ダンサーから DJ・音楽制作へ、すべては偶然に!

- このたびは、「AKIHABARA MOGRA 5th ANNIVERSARY」イベントでのDJプレイ直前にも関わらず、インタビューにご協力いただきありがとうございます。

いえいえ、普段から Steinberg の音楽制作システムには、非常にお世話になっていますので、メーカーさんに直接取材していただける機会をいただけて光栄に思っています!

- 普段から、Steinberg の音楽制作システムを使用されているということですが、具体的にはどのようなソフトや機材をお使いなのでしょうか?

僕の制作環境はいたってシンプルなのですが、メインのコンピューターである iMac をベースに、DAW ソフトウェアとして Cubase 、オーディオインタフェースに UR28M を使用しており、あとは入力用の MIDI キーボード、ヘッドフォンといった構成が主になります。なお、部屋の都合上、モニタースピーカーによる大音量のチェックができないこともあり、ヘッドフォンについては、SONY MDR-Z 900、MDR-MA900、beyerdynamic DT770PRO/250、Beats Solo HD など複数の製品を使ってミックスをチェックするようにしています。今後は、評判の良いヤマハの HPH-MT220 も導入したいですね。

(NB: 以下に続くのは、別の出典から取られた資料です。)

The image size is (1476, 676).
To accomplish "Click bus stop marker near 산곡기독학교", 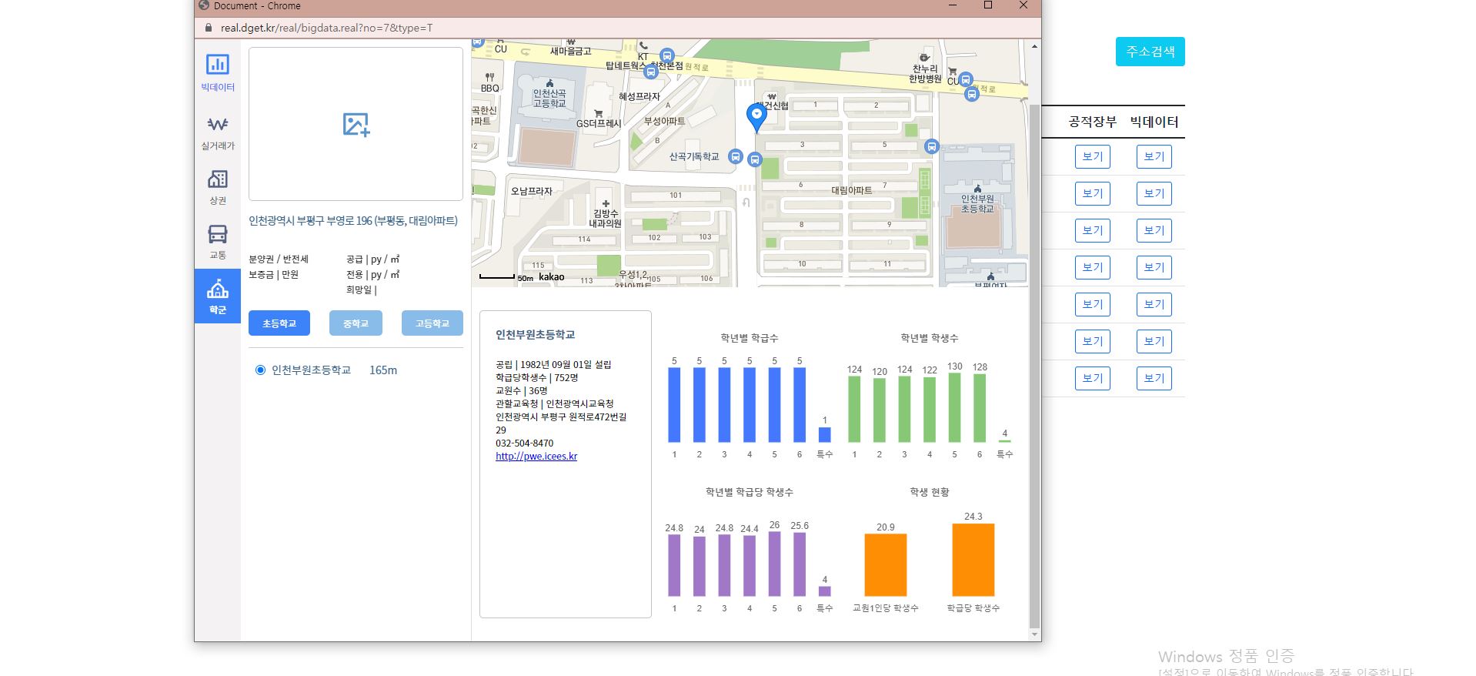I will pos(736,157).
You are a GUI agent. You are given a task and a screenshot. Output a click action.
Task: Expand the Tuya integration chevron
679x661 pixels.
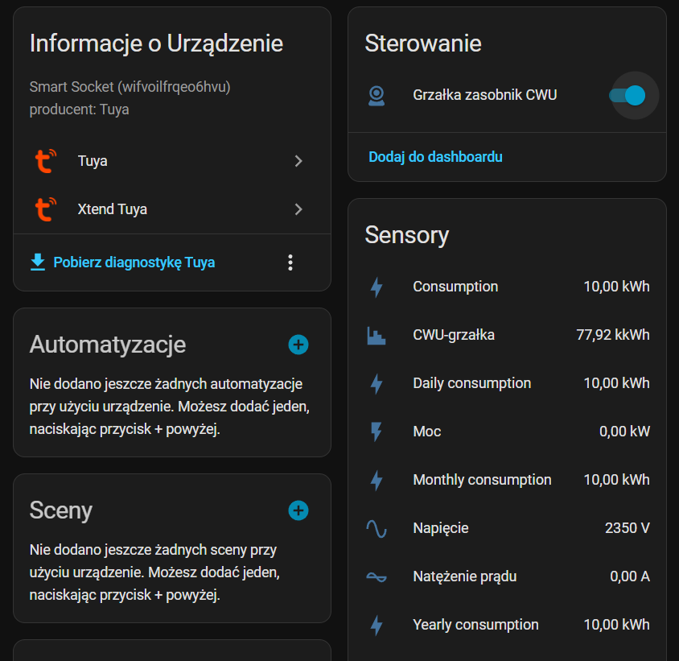[x=298, y=161]
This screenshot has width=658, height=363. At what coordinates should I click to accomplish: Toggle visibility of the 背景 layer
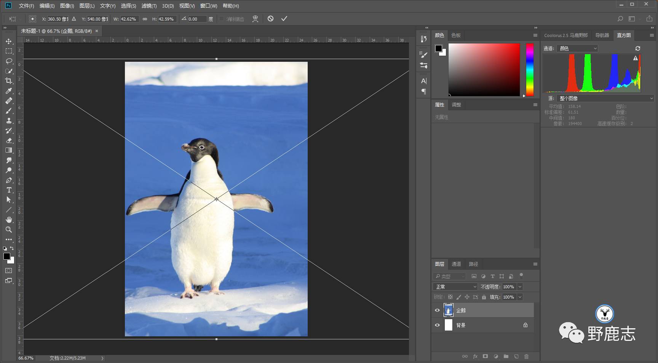click(x=437, y=325)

- PandaBoY さんは、いつ頃からコンピューターを使った音楽制作やリミックス、DJ などを始められたのですか?

高校時代にはダンスをやってまして、そのままダンスについて学べる専門学校への進学を考えていました(笑) 。ところが、そのダンスに必要な音楽を作るための編集作業をしているうちに、その面白さに徐々にハマっていき、そういえば専門学校には作曲とかやる学科があったなぁなんて思いつつ、偶然にも体験入学で初めて DTM に触れる機会があり、「こんなふうにコンピューターで音楽って作れるのか!?」と大きな衝撃を受けたのが、音楽制作を始めることになったきっかけです。

- では、専門学校で初めてコンピューターを使った音楽制作について本格的に学ばれたのですか?

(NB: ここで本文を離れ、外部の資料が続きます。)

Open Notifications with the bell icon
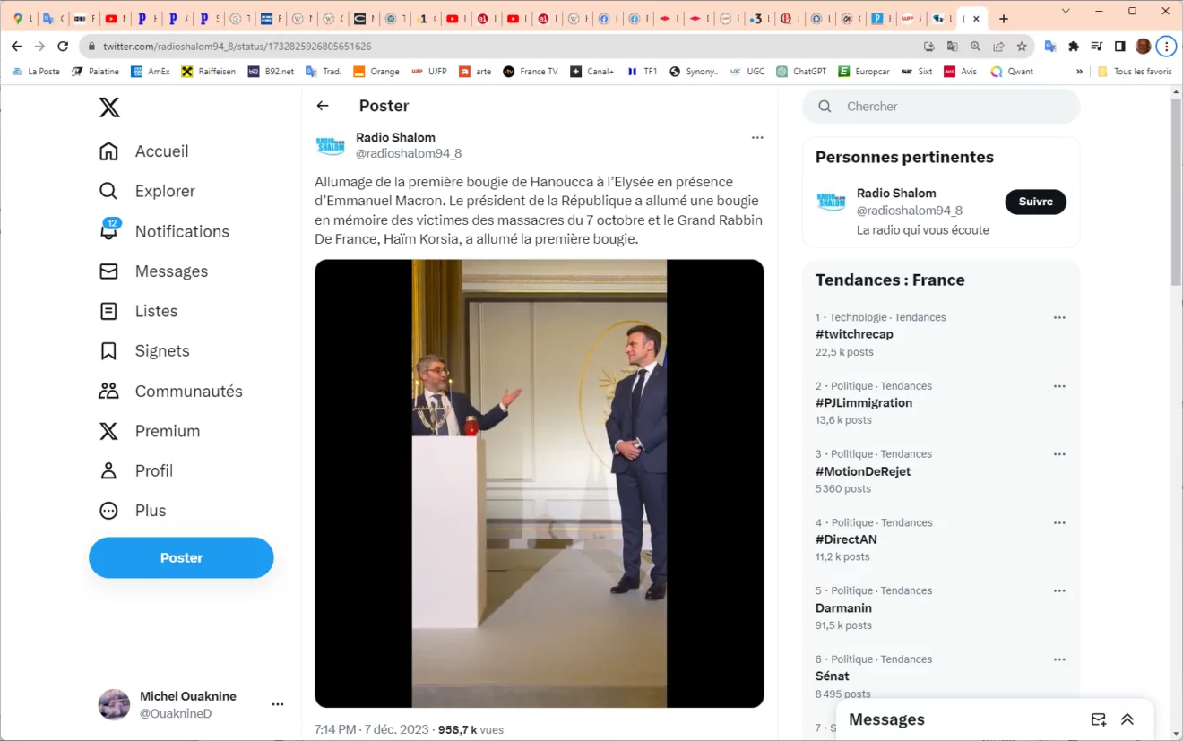 (109, 230)
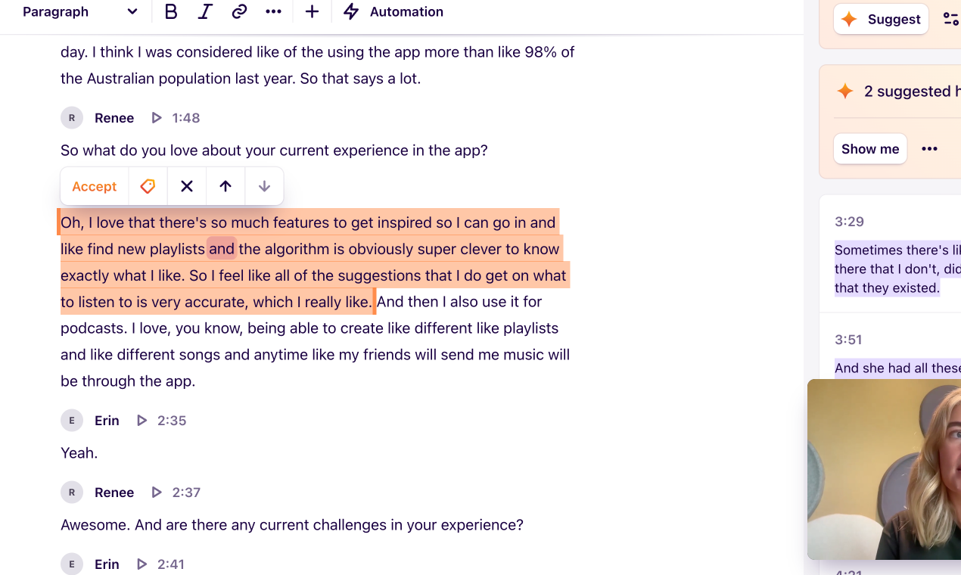
Task: Open filter settings icon beside Suggest
Action: pyautogui.click(x=950, y=20)
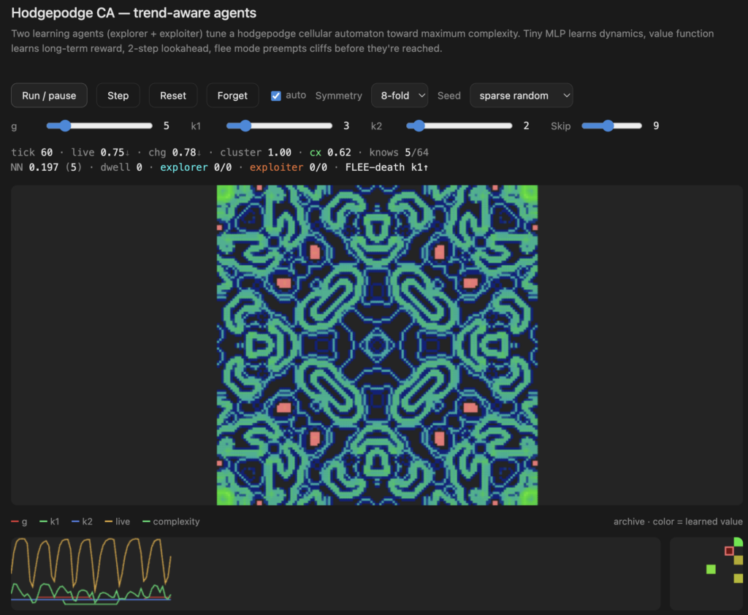
Task: Click the Forget button
Action: [x=232, y=96]
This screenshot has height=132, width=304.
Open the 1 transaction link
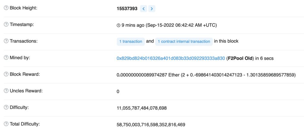coord(131,42)
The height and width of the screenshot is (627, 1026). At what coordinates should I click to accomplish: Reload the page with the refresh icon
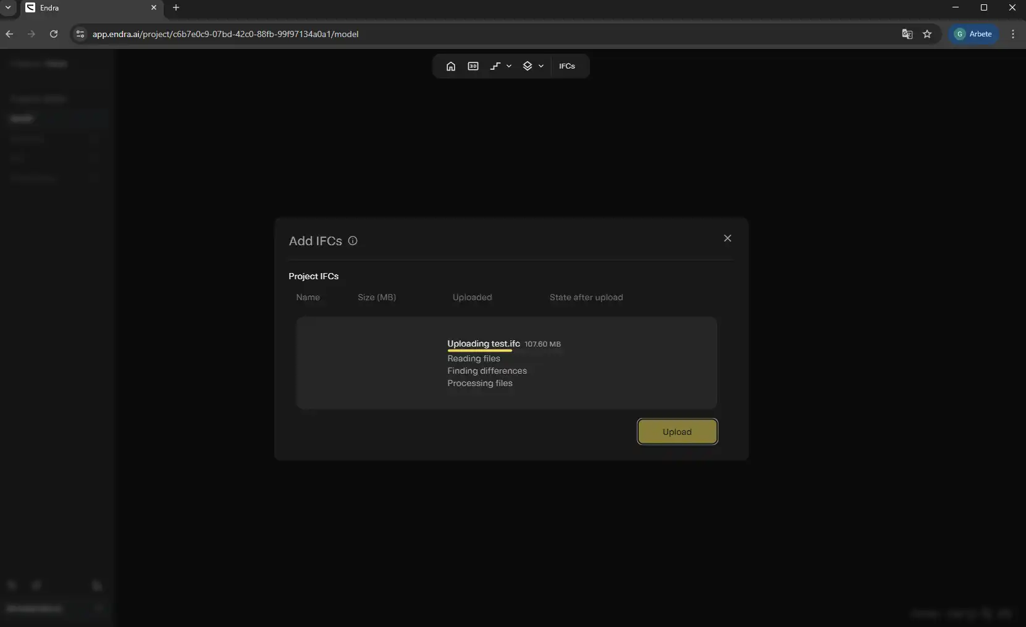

学んだといいますか、遊んだといいますか…(笑)。ダンサーを目指していた時代から、音楽を編集することに興味がありましたので、その延長として専門学校でも自分の好きな音楽を作れるようになるのが嬉しくて、遊び感覚で作曲や編曲、音楽の編集作業などについて自然と覚えていけたのが楽しかったですね。ちなみに、友人に誘われて、つたないながらも初めての DJ に挑戦することになったのも、そんな専門学校時代でした。なお、本格的に DJ として活動を開始するのは、その後就職のために上京して遊びに行ったクラブで知り合ったイベントオーガナイザーさんの誘いを受けてからになるので、これもまさに偶然ですね!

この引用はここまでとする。